# reference
https://huggingface.co/docs/transformers/tokenizer_summary

## Moses and Spacy Tokenizer

In [6]:
import spacy

# Load English tokenizer, tagger, parser and NER
nlp = spacy.load("en_core_web_sm")

text = "Don't you love 🤗 Transformers? We sure do."

doc = nlp(text)

# Analyze syntax
print("Noun phrases:", [chunk.text for chunk in doc.noun_chunks])
print("Verbs:", [token.lemma_ for token in doc if token.pos_ == "VERB"])
for token in doc:
    print(token.text, token.pos_, token.dep_)

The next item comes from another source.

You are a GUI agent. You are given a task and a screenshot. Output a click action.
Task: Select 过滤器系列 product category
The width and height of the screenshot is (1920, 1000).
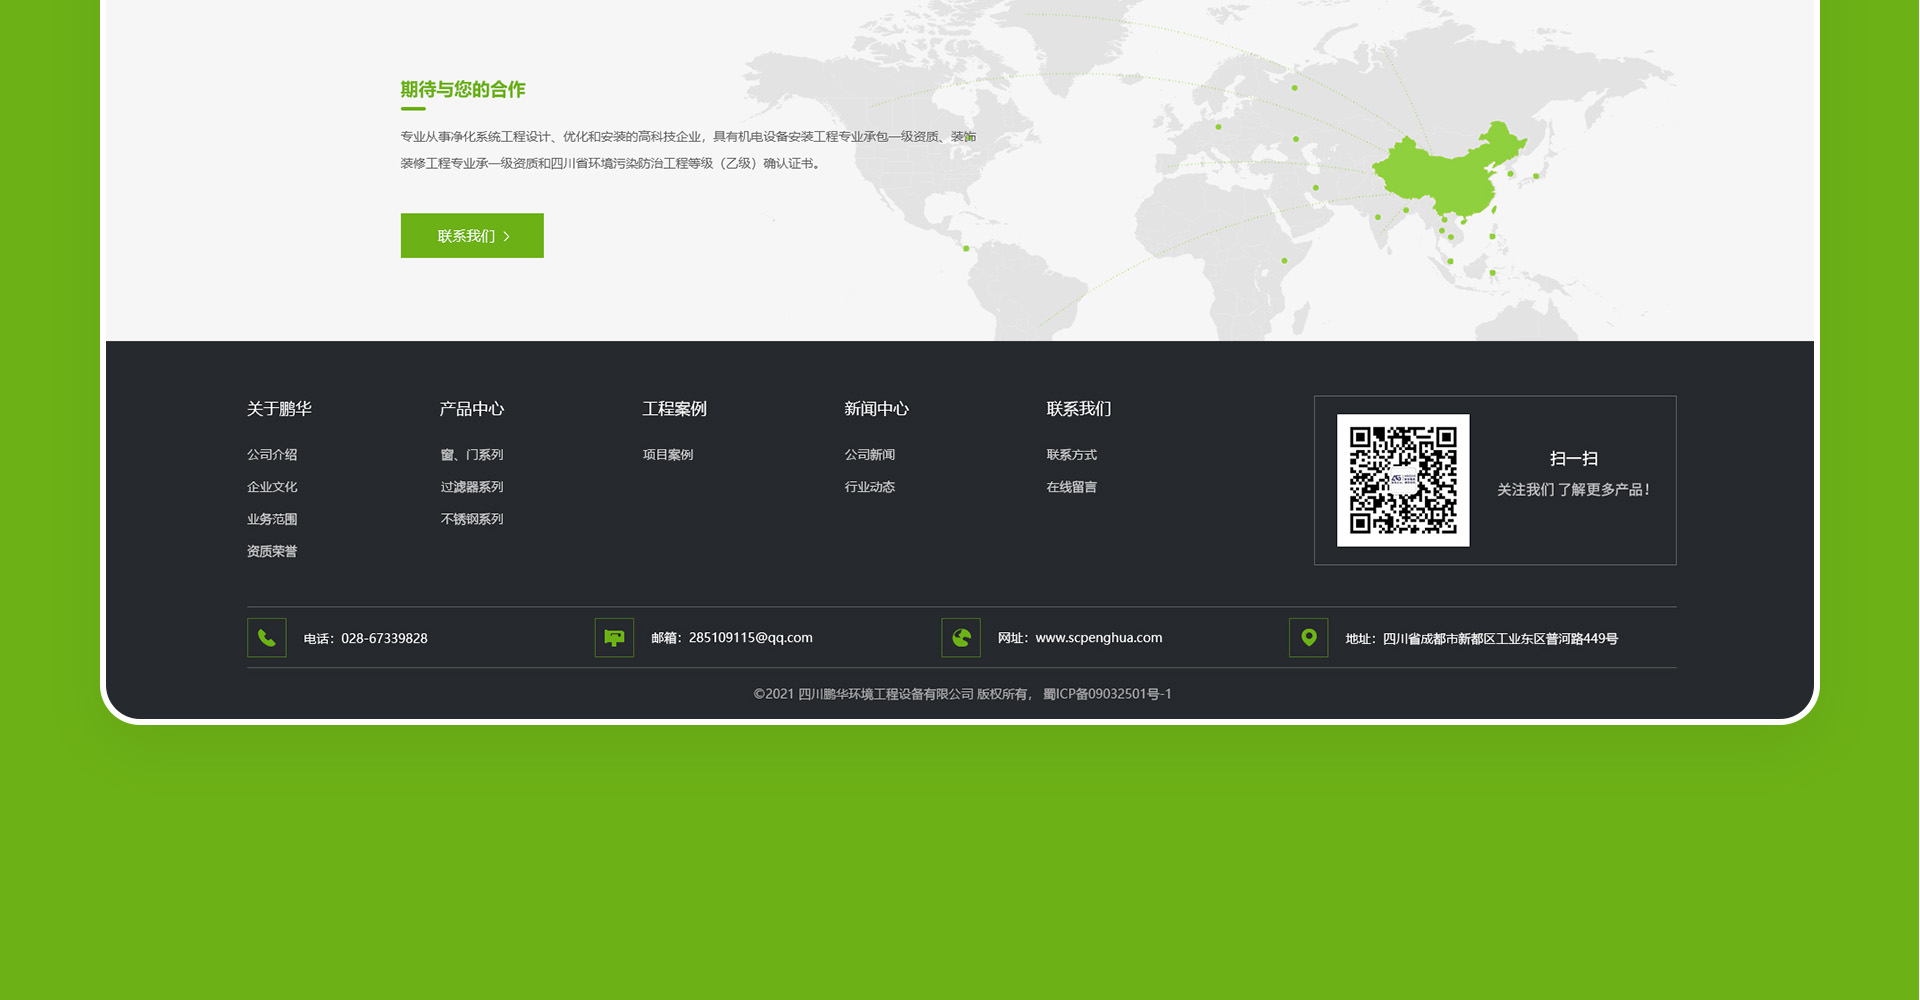tap(472, 487)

Noun phrases: ['you', 'Transformers', 'We']
Verbs: ['love', 'do']
Do AUX aux
n't PART neg
you PRON nsubj
love VERB ROOT
🤗 NOUN punct
Transformers NOUN dobj
? PUNCT punct
We PRON nsubj
sure ADV advmod
do VERB ROOT
. PUNCT punct


## Subword tokenizer

In [7]:
from transformers import BertTokenizer

tokenizer = BertTokenizer.from_pretrained("bert-base-uncased")

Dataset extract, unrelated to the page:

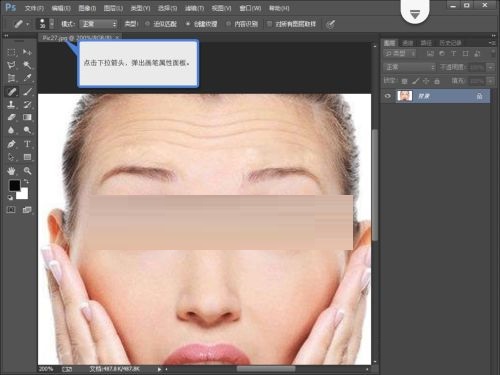Select the Eraser tool

[x=11, y=117]
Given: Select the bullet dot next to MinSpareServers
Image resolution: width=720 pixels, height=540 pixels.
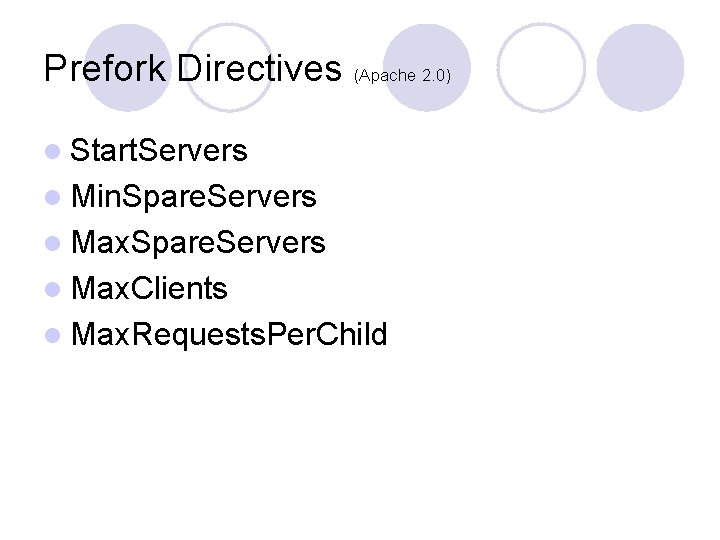Looking at the screenshot, I should [53, 197].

tokenizer.tokenize("Don't you love 🤗 Transformers? We sure do.")

['don',
 "'",
 't',
 'you',
 'love',
 '[UNK]',
 'transformers',
 '?',
 'we',
 'sure',
 'do',
 '.']

In [8]:
from transformers import XLNetTokenizer

tokenizer = XLNetTokenizer.from_pretrained("xlnet-base-cased")

tokenizer.tokenize("Don't you love 🤗 Transformers? We sure do.")

Downloading:   0%|          | 0.00/798k [00:00<?, ?B/s]

Downloading:   0%|          | 0.00/1.38M [00:00<?, ?B/s]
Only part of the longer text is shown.